Monday, October 11, 2021

The Strange One

Trying to go through the backlog of movies I've got on my DVR, and trying to watch some older movies, I recently decided to watch The Strange One.

The opening credits are superimposed over a jigsaw-like montage of pieces of darkness being removed to reveal what looks like it could have been a Tom of Finland drawing, which is actually not inappropriate considering what's to come in the movie. Anyhow, after the credits, we are transported to a southern military college which is imaginatively named "Southern Military College", where all the cadets are going to barracks for the night. They are, of course, expected to remain there until reveille in the morning.

And of course, some of them don't remain there. Jocko De Paris (Ben Gazzara at 26) is an upperclassman who rooms with Harold Koble (Pat Hingle at about 32). Jocko has decided that he's going to fleece football player Roget Gatt (James Olson) in a poker game. But, he's going to use a couple of freshmen to help him do it. So he and Harold barge in to the room of Robert Marquales (28-year-old freshman George Peppard) and the very mousy Simmons (Arthur Storch), Jocko acting as if he owns the place.

In some ways, he does, because he's a nasty little bully that nobody can ever bother to stand up to in part because he's also ridiculously manipulative, knowing how to get people to do what he wants. In part, they won't rat on him because they too would be punished for not having done anything right at the start.

One cadet who does try to do something is young Avery, who is the son of one of the higher-ups in the school, Major Avery. He breaks curfew to tell the commanding officers something is going on, although he has to know that there's going to be enough time for Jocko to get away with getting everybody back to their own rooms. Still he does it, and Jocko punishes him by liquoring him up and beating him before depositing him on the quadrangle.

Maj. Avery suspects something is wrong, but he's somehow unable to get anybody to speak, not even his own son, who you think would have told him that Jocko had a couple of freshmen beat him. Simmons is the one person who hates Jocko enough to think about doing something, but he's also the biggest coward of the bunch, and Jocko would basically out Simmons as a homosexual and a communist, regardless of whether or not Simmons is either.

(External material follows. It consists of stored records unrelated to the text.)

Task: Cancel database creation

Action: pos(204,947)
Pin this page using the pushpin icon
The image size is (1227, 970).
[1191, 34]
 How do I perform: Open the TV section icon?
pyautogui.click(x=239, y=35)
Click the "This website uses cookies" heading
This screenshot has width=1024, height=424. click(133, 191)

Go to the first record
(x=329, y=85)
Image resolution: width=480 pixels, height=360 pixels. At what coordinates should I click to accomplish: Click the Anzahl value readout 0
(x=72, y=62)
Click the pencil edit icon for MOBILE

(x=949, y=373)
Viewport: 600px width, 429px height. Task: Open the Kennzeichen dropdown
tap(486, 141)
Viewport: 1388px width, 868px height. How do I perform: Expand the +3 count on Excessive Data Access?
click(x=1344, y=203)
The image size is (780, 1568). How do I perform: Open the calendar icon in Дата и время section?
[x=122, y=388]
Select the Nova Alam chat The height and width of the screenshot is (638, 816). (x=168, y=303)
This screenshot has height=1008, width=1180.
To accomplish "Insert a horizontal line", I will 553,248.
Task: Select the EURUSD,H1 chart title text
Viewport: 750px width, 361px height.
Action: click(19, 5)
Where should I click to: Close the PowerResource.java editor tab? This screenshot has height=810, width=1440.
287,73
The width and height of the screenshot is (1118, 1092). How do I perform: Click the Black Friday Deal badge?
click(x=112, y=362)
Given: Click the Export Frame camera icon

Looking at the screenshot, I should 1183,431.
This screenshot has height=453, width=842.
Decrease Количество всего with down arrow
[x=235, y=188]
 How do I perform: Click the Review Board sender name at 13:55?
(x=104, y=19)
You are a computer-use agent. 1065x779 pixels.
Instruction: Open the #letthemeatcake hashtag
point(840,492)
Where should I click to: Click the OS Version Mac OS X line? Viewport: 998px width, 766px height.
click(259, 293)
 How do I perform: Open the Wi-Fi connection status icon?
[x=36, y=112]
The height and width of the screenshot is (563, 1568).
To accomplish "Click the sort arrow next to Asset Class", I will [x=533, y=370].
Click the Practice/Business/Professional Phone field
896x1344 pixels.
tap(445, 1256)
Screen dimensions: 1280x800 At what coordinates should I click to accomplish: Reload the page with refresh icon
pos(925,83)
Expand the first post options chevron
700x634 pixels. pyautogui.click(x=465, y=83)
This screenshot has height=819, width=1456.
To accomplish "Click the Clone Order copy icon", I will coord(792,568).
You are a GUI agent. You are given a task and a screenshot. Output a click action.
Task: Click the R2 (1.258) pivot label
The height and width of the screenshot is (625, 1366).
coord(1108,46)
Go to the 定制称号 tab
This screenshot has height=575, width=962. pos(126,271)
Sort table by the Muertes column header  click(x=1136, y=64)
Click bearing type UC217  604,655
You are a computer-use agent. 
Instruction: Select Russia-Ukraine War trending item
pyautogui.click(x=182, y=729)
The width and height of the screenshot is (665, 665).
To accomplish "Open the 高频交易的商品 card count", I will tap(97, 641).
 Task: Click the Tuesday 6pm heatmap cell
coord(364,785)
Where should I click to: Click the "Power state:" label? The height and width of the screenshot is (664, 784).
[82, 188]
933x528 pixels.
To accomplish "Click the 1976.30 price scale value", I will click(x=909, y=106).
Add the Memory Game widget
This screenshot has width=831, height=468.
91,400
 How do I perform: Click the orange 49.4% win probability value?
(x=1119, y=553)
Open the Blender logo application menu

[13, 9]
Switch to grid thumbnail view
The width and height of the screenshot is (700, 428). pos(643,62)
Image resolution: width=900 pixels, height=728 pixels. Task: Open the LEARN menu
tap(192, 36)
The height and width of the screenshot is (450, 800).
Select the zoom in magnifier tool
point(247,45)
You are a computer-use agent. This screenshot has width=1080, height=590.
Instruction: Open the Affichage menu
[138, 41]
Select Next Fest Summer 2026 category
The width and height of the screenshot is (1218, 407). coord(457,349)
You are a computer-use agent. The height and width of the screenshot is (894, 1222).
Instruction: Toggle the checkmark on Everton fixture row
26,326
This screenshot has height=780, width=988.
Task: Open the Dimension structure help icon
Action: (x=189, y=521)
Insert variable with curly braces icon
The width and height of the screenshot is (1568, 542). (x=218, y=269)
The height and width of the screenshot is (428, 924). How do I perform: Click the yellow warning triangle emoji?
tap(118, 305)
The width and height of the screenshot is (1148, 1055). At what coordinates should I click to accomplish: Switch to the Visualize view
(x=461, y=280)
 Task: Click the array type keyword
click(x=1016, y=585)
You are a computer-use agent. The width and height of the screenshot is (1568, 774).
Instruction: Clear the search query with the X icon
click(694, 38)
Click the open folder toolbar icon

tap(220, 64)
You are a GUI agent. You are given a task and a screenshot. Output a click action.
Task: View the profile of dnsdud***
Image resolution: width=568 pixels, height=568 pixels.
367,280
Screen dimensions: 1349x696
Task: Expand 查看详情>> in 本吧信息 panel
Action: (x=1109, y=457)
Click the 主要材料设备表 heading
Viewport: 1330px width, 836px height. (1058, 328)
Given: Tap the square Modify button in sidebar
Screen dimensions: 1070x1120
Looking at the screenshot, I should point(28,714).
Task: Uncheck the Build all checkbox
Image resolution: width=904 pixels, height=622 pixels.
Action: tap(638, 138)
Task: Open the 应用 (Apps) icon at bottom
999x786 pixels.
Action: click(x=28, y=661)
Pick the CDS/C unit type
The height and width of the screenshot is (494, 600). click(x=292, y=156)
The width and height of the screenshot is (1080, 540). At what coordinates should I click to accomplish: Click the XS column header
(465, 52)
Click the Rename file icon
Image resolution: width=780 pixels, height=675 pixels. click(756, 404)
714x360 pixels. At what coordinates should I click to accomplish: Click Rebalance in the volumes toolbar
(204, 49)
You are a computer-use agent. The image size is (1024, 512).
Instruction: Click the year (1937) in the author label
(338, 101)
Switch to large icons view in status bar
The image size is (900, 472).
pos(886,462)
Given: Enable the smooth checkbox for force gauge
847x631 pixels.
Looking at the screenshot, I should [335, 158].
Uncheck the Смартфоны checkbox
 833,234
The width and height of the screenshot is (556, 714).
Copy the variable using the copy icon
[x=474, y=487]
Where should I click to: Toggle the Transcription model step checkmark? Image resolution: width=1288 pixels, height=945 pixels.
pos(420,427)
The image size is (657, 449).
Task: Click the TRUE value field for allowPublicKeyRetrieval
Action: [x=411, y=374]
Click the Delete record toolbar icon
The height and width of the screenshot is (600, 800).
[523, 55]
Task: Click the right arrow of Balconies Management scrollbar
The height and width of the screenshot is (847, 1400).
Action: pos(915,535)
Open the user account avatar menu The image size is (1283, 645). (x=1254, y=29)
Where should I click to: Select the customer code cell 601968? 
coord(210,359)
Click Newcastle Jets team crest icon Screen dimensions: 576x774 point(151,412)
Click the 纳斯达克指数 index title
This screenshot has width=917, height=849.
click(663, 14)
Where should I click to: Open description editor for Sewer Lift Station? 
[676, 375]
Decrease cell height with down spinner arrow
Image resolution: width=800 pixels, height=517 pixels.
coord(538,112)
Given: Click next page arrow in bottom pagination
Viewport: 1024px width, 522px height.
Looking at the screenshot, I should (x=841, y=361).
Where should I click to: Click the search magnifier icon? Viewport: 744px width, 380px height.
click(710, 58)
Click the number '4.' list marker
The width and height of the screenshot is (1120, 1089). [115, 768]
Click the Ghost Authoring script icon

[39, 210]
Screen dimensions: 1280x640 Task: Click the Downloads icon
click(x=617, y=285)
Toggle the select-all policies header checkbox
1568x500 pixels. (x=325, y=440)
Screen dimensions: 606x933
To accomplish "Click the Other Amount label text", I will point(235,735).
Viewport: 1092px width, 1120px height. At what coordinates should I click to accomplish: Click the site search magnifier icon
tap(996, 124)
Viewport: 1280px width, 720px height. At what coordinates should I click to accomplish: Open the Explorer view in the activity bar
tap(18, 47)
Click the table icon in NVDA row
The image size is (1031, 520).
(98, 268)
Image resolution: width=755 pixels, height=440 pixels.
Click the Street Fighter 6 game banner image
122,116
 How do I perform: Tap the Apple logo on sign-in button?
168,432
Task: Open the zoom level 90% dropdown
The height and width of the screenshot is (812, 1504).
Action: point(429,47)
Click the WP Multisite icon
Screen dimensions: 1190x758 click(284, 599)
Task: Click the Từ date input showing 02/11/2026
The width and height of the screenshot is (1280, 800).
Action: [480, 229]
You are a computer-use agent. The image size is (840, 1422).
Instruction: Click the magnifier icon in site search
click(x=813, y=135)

In fact, there seems to be a lot of latent homosexuality going on here, including one fellow student, McKee, who's writing a novel that's a thinly veiled biography of Jocko in which McKee seems to be pouring his own repressed sexual desire for Jocko. This subplot is largely independent of the investigation into young Avery's beating.

The Strange One is one strange movie, and frankly, one that I found hard to like. That's in no small part because Jocko is such an unlikeable character right out of the gate, and the movie never really lets up on his nastiness. I was thnking of the previous movie I blogged about, About Last Night, and how Jocko is basically Bennie and Joan on steroids. The other characters around him are also all the way on the other side of the spectrum in their spinelessness. Further, it doesn't help at all that a lot of the dialogue felt incredibly unnatural to me.

Fortunately, the dialogue is the one thing that does let up as it starts to feel less stilted. The story, however, doesn't. So The Strange One may be a maddening watch for many of you.